• [RECORDS SHOWN]
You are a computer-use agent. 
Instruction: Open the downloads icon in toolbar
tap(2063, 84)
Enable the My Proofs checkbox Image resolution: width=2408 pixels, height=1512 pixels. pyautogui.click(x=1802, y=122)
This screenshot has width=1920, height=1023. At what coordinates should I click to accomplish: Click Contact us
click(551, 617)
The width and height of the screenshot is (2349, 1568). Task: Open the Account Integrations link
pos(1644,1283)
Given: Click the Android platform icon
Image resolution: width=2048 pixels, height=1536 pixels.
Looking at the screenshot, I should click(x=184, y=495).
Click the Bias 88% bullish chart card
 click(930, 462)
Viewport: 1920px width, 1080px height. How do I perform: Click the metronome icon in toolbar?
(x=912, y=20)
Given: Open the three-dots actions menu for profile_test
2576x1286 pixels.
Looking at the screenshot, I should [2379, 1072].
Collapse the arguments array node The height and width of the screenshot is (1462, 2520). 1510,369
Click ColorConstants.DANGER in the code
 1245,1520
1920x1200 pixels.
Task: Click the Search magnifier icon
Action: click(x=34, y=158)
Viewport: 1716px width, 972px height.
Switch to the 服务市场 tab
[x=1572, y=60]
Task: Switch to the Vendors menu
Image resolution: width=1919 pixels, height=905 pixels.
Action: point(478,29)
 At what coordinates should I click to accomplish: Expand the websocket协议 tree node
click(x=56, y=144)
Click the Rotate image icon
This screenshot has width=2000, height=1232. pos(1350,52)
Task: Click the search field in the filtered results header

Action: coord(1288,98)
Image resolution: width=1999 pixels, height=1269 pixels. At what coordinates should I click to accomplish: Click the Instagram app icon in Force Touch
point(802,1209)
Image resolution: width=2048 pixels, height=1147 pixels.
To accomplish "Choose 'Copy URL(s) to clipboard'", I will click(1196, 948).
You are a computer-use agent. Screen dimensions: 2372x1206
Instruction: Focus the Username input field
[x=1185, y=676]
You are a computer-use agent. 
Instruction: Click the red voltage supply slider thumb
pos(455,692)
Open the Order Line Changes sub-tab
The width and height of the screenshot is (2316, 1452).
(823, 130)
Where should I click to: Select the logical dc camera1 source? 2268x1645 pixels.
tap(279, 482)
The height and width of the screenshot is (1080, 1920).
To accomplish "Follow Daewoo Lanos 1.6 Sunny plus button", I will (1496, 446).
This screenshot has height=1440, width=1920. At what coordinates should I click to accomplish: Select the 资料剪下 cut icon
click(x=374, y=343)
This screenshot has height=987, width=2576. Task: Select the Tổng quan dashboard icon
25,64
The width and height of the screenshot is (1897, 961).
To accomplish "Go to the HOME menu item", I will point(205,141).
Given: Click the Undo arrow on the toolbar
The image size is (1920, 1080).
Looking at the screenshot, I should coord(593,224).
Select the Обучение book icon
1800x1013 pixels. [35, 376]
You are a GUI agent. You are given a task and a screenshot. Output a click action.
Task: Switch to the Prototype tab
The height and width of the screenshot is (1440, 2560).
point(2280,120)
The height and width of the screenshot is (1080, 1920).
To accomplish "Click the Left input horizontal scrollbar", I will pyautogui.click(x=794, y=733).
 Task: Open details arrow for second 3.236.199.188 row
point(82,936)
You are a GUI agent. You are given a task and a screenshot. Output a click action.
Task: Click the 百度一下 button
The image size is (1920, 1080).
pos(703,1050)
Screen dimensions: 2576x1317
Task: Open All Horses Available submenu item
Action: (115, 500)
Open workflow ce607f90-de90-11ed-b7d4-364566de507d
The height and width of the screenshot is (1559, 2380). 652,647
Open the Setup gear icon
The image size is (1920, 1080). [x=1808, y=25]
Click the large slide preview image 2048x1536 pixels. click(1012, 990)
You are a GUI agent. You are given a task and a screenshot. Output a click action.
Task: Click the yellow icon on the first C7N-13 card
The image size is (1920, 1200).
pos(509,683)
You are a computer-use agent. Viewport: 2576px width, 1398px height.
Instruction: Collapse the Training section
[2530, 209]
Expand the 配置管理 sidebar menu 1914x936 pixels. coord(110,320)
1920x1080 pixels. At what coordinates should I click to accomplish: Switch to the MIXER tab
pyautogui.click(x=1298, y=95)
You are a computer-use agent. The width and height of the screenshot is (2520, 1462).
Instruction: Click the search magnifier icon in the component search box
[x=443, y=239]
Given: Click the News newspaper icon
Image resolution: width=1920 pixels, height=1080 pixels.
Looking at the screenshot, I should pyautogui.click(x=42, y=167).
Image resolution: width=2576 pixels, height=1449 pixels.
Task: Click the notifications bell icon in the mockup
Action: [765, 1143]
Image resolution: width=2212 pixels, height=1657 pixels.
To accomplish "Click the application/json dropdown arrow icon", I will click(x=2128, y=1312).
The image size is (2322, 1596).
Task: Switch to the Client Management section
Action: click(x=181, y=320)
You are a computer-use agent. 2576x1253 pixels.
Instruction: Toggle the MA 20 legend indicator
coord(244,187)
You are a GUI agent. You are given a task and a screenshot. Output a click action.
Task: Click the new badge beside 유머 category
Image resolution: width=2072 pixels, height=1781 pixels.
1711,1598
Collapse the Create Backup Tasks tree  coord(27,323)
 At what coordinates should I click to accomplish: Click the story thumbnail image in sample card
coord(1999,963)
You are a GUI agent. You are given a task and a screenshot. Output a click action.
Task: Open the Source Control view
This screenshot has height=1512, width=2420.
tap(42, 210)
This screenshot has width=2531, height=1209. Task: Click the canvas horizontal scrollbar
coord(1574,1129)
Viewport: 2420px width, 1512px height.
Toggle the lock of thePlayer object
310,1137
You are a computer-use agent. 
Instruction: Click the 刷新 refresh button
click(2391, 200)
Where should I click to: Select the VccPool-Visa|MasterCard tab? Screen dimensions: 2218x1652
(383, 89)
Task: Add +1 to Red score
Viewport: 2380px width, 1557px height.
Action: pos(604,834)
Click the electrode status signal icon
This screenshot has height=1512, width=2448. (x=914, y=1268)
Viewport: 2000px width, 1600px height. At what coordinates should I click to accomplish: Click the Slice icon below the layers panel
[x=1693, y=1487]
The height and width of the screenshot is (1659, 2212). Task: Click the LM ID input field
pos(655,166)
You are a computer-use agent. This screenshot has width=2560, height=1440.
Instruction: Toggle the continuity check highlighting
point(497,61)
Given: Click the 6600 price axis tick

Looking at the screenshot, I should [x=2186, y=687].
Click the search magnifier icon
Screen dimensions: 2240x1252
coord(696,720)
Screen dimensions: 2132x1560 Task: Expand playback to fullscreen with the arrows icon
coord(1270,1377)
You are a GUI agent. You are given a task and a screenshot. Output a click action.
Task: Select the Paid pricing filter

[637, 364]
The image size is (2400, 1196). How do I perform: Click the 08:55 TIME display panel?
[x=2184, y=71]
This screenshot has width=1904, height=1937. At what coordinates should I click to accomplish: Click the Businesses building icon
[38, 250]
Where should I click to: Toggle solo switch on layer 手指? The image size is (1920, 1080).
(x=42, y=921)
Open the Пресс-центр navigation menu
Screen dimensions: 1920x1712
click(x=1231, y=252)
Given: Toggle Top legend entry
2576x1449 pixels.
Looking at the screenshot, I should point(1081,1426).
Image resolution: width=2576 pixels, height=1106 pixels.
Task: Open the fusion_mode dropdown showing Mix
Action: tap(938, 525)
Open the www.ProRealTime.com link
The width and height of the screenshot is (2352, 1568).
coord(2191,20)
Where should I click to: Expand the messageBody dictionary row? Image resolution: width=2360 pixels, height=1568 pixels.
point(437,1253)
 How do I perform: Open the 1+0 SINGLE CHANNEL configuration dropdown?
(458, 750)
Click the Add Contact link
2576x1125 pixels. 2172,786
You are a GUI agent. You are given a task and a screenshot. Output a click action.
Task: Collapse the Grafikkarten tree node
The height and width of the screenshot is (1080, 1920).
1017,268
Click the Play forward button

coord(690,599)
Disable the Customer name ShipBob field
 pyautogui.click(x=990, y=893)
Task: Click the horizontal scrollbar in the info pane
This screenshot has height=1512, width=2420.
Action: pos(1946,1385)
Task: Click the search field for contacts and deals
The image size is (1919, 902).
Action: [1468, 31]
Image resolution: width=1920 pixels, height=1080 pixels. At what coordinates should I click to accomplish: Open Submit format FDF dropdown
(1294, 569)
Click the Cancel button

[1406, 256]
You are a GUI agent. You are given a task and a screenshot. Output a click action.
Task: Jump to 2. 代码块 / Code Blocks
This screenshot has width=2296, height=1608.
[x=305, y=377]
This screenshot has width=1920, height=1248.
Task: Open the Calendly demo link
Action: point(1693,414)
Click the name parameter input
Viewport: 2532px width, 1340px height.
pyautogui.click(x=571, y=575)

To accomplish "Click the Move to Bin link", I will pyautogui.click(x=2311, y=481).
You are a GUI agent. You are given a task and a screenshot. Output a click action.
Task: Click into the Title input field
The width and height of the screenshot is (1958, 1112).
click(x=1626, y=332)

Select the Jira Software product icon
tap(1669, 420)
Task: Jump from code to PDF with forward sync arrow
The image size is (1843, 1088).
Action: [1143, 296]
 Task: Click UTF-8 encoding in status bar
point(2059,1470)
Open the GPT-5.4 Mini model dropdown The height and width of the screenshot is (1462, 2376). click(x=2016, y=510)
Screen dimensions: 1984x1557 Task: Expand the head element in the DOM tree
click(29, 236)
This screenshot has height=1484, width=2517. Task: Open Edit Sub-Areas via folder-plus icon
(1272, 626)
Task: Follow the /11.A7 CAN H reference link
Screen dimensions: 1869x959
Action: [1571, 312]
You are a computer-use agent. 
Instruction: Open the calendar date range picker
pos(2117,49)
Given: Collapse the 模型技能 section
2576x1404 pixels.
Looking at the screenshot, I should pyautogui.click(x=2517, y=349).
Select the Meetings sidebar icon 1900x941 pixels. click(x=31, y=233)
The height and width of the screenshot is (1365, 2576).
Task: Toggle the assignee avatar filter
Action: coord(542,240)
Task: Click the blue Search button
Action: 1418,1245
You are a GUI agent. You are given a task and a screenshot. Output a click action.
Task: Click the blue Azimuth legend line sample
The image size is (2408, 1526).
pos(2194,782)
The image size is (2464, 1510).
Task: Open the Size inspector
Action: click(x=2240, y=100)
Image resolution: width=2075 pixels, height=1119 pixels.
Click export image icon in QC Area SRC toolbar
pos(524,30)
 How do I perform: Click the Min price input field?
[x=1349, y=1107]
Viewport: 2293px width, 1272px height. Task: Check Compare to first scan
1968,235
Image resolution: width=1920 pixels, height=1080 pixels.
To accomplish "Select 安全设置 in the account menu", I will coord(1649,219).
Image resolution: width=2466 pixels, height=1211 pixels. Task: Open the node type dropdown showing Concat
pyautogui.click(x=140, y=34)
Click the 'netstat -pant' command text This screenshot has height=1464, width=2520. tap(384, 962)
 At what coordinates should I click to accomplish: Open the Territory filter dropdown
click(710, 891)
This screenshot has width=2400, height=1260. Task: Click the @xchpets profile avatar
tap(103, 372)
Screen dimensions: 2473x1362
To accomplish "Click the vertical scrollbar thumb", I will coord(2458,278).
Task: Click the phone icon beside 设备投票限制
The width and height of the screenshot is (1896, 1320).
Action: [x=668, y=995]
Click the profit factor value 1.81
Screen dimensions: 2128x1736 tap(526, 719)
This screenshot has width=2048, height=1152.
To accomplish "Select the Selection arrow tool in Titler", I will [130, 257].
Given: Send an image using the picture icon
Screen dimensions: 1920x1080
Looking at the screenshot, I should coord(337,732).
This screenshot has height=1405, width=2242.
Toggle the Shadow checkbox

• [EXERCISE AIM]
Where a line in the records above contains the string "Follow", copy that line.

• [FINISHED TASK]
To accomplish "Follow Daewoo Lanos 1.6 Sunny plus button", I will (1496, 446).
Task: Follow the /11.A7 CAN H reference link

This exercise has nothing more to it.